◆ **Given data**:
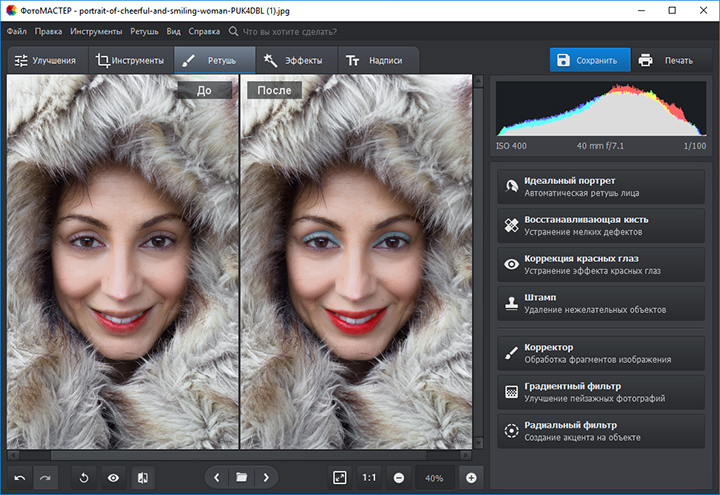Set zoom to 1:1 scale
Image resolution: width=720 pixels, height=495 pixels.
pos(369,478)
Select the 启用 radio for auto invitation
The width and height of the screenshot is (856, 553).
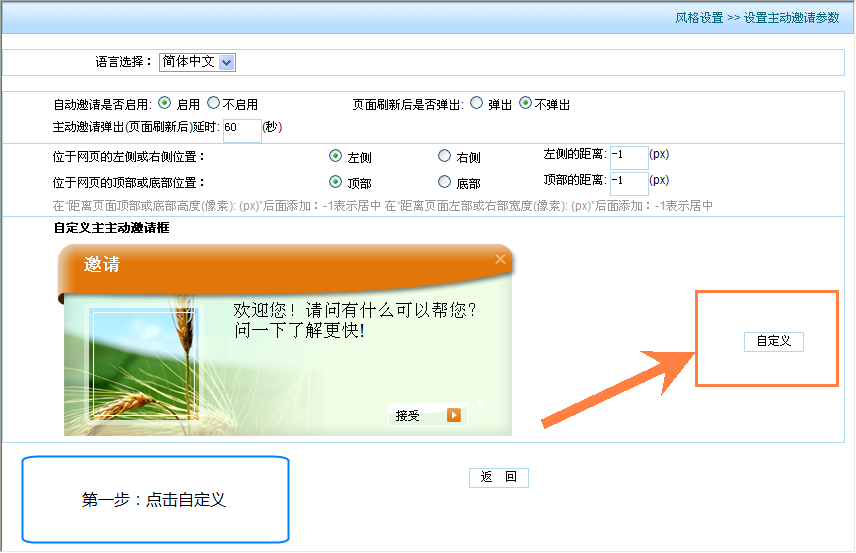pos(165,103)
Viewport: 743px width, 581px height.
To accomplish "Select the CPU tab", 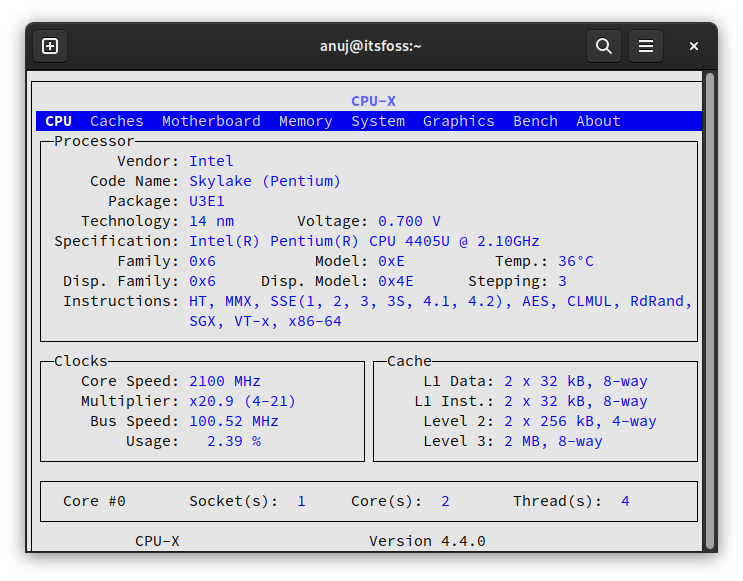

...

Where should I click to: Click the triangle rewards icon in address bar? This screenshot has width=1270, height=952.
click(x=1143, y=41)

◆ **Task prompt**: Raise every coordinate in the answers by 53, and write out again only the rows from the line containing "Where should I" up to and including the line containing "click(x=1143, y=41)", with the requests kept in.

◆ **Result below**:
Where should I click to: Click the triangle rewards icon in address bar? This screenshot has width=1270, height=952.
click(x=1196, y=94)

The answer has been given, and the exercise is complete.